◆ The tasks ◆
(1) Please say whether each statement below agrees with the anomaly detection write-up, answering yes or no and quoting the deciding words: (a) Week 9 includes the final programming assignment of the course. (b) The threshold search tests 100 candidate values of epsilon. (c) One value returned by estimate_gaussian holds the variance of each dimension.
(2) Write the next part of the anomaly detection write-up, starting right after its last line.
[Begin Selected excerpt]
Week 9 of Andrew Ng’s Machine Learning Course covered anomaly detection and recommender systems. It also has the last programming assignment of the course. The exercises were to create an anomaly detection algorithm and a movie recommendation system. The programming assignments in python are below. This repository was used as a guide in implementing the graphical plots and the anomaly detection / recommender system. The Git repository of the complete script is here.

Required modules

import numpy as np
from scipy.io import loadmat
from scipy import optimize
import matplotlib.pyplot as plt

Estimating Gaussian parameters

Uses following formulas:

Mean

\begin{align*} \mu_i = \frac{1}{m} \sum_{j=1}^m x_i^{(j)} \end{align*}

Variance

\begin{align*} \sigma_i^2 = \frac{1}{m} \sum_{j=1}^m \left( x_i^{(j)} - \mu_i \right)^2 \end{align*}

def estimate_gaussian(X):
    m, n = X.shape
    mu = (1/m) * sum(X)
    sigma_2 = (1/m) * sum((X - mu) ** 2)
    return mu, sigma_2
...
mu, sigma_2 = estimate_gaussian(X)

Input values:

Name	Type	Description
X	numpy.ndarray	Dataset

Return values are:

Name	Type	Description
mu	numpy.ndarray	Vector of the means of each dimension
sigma_2	numpy.ndarray	Vector of the variances of each dimension

Select threshold

Uses following formulas:

F1 score

\begin{align*} F_1 = \frac{2 \cdot precision \cdot recall}{precision + recall} \end{align*}

Precision

\begin{align*} precision = \frac{true positives}{true positives + false positives} \end{align*}

Recall

\begin{align*} recall = \frac{true positives}{true positives + false negatives} \end{align*}

def select_threshold(y_val, p_val):
    best_epsilon = 0
    best_F1 = 0

    for epsilon in np.linspace(1.01*min(p_val), max(p_val), 1000):
        predictions = p_val < epsilon

	true_positives = np.sum((predictions == 1) & (y_val == 1))
	false_positives = np.sum((predictions == 1) & (y_val == 0))
	false_negatives = np.sum((predictions == 0) & (y_val == 1))

        precision = true_positives / (true_positives + false_positives)
	recall = true_positives / (true_positives + false_negatives)

	F1 = (2 * precision * recall) / (precision + recall)

	if F1 > best_F1:
            best_F1 = F1
	    best_epsilon = epsilon
    
    return best_epsilon, best_F1
...
epsilon, F1 = select_threshold(y_val, p_val)
[End Selected excerpt]
[Begin Record set]
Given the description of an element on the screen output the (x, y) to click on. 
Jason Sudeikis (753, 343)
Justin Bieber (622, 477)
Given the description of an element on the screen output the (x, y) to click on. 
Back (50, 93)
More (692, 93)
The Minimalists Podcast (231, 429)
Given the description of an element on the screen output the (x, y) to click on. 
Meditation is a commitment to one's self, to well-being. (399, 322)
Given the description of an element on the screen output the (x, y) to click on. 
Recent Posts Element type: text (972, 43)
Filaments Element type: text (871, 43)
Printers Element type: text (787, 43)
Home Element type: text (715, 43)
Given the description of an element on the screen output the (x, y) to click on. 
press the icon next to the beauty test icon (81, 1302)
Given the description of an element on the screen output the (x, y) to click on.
[End Record set]
◆ Answers to the problems ◆
(1)
(a) Yes: "It also has the last programming assignment of the course."
(b) No: "np.linspace(1.01*min(p_val), max(p_val), 1000)"
(c) Yes: "Vector of the variances of each dimension"

(2)
Input values:

Name	Type	Description
y_val	numpy.ndarray	Ground truth labels
p_val	numpy.ndarray	Vector of probabilities based on mu and sigma_2 parameters

Return values are:

Name	Type	Description
best_epsilon	float	Optimal threshold value
best_F1	float	Best F1 score

Collaborative filtering regularised cost function and gradient

Uses following formulas:

Cost function with regularisation:

\begin{align*} J(x^{(1)}, \dots, x^{(n_m)}, \theta^{(1)}, \dots, \theta^{(n_u)}) = \frac{1}{2} \sum_{(i,j):r(i,j)=1} \left( \left( \theta^{(j)} \right)^T x^{(i)} - y^{(i,j)} \right)^2 + \left( \frac{\lambda}{2} \sum_{j=1}^{n_u} \sum_{k=1}^{n} \left( \theta_k^{(j)} \right)^2 \right) + \left( \frac{\lambda}{2} \sum_{i=1}^{n_m} \sum_{k=1}^n \left(x_k^{(i)} \right)^2 \right) \end{align*}

Gradient with regularisation

\begin{align*} \frac{\partial J}{\partial x_k^{(i)}} = \sum_{j:r(i,j)=1} \left( \left(\theta^{(j)}\right)^T x^{(i)} - y^{(i,j)} \right) \theta_k^{(j)} + \lambda x_k^{(i)} \end{align*}

\begin{align*} \frac{\partial J}{\partial \theta_k^{(j)}} = \sum_{i:r(i,j)=1} \left( \left(\theta^{(j)}\right)^T x^{(i)}- y^{(i,j)} \right) x_k^{(i)} + \lambda \theta_k^{(j)} \end{align*}

def cost_function(params, Y, R, num_users, num_movies, num_features,
                  lambda_=0.0):

    X = params[:num_movies*num_features].reshape(num_movies, num_features)
    theta = params[num_movies*num_features:].reshape(num_users, num_features)

    # Cost function
    error = (X @ np.transpose(theta)) - Y
    cost_regularisation = (lambda_ / 2) * np.sum(theta ** 2)\
        + (lambda_ / 2) * np.sum(X ** 2)
    J = 1/2 * np.sum((error ** 2) * R) + cost_regularisation

    # Gradient
    X_grad = (error * R) @ theta + lambda_ * X
    theta_grad = np.transpose(error * R) @ X + lambda_ * theta

    grad = np.concatenate([X_grad.ravel(), theta_grad.ravel()])

    return J, grad
...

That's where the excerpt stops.